Spoiler alert: We at RingCentral are getting ready to introduce some very cool new products and features. These offerings are so awesome, in fact, that we have to trademark their names. It was with this in mind that our external counsel, Lisa Greenwald-Swire of Fish & Richardson, spoke to us recently about the trademark process. Here are four of the lessons we learned at Lisa’s presentation:
1) Know the different categories of brand mark.
There are five brand mark types. Fanciful brand names, like Google, are the easiest kind to protect legally – a “coined” name (e.g., Verizon) is best from an ease-of-trademarking standpoint. Next-easiest are arbitrary trademarks, like Apple. Arbitrary marks use real words, but they do so in an unconventional way. Suggestive brand marks fall in the middle of the pack. Suggestive names, like Coppertone, hint at what the product in question provides but don’t state it outright. Descriptive marks, on the other hand, are less vague (and therefore tougher to trademark). Think Chap Stick. Finally, there are generic marks, which are impossible to trademark. (Try bringing “aspirin” to the U.S. Patent and Trademark Office for proof.)
2) Think about real-world use.
Ease of pronunciation is a key consideration when picking a brand name, particularly if you’re taking the “fanciful” route. It may also be good to employ stems from Greek or Latin, which can confer upon your brand a certain familiarity. And make Google Translate (or a real-life translator) your friend: you don’t want a mark that could be transliterated into something ridiculous.
3) Start the trademark-search process early.
Lisa counsels (pun unfortunately intended) that businesses begin searching for trademarks long before starting to use them commercially. Why? Quite simply, it’s good to cover your bases. Be proactive about making sure your target trademark isn’t in use already (and hasn’t been claimed on social channels like Facebook and Twitter). In addition, filing an intent-of-use application with the U.S.P.T.O. will position you well to defend your mark, should the need arise. When the mark registers, you will get presumptive nationwide trademark rights dating back to the day on which you filed.
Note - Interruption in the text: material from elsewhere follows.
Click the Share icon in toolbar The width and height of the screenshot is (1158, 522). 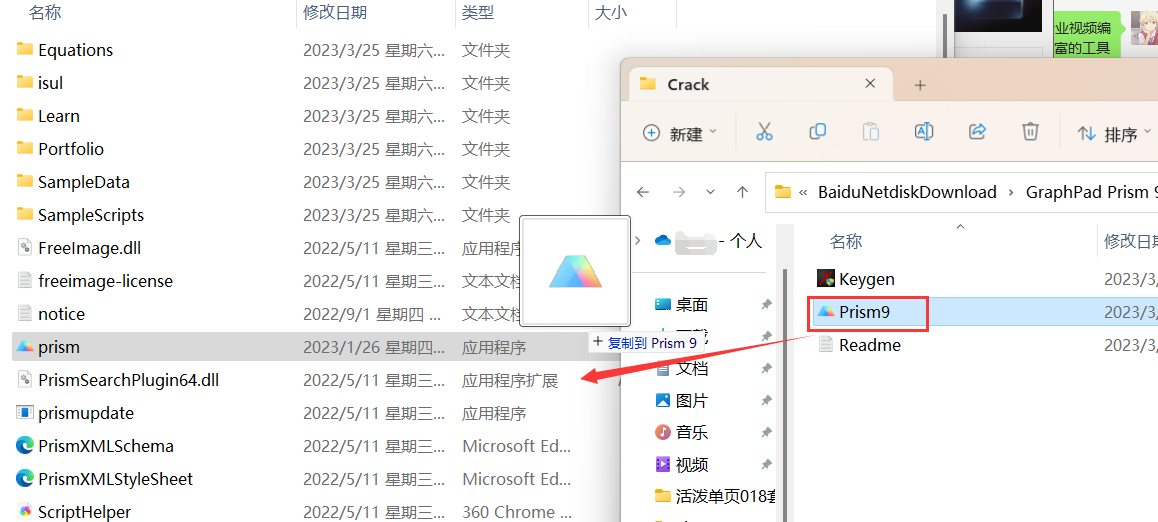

4) Put yourself in consumers’ shoes.
The single most important question to ask when trademarking relates to consumer perception. With a trademark, is there a likelihood of consumers confusing your brand with another (existing) one? This question forms the basis of all trademark law, Lisa noted. So think about your desired trademark from the perspective of a disinterested consumer. If bewilderment is a distinct possibility, you should probably pursue a different mark.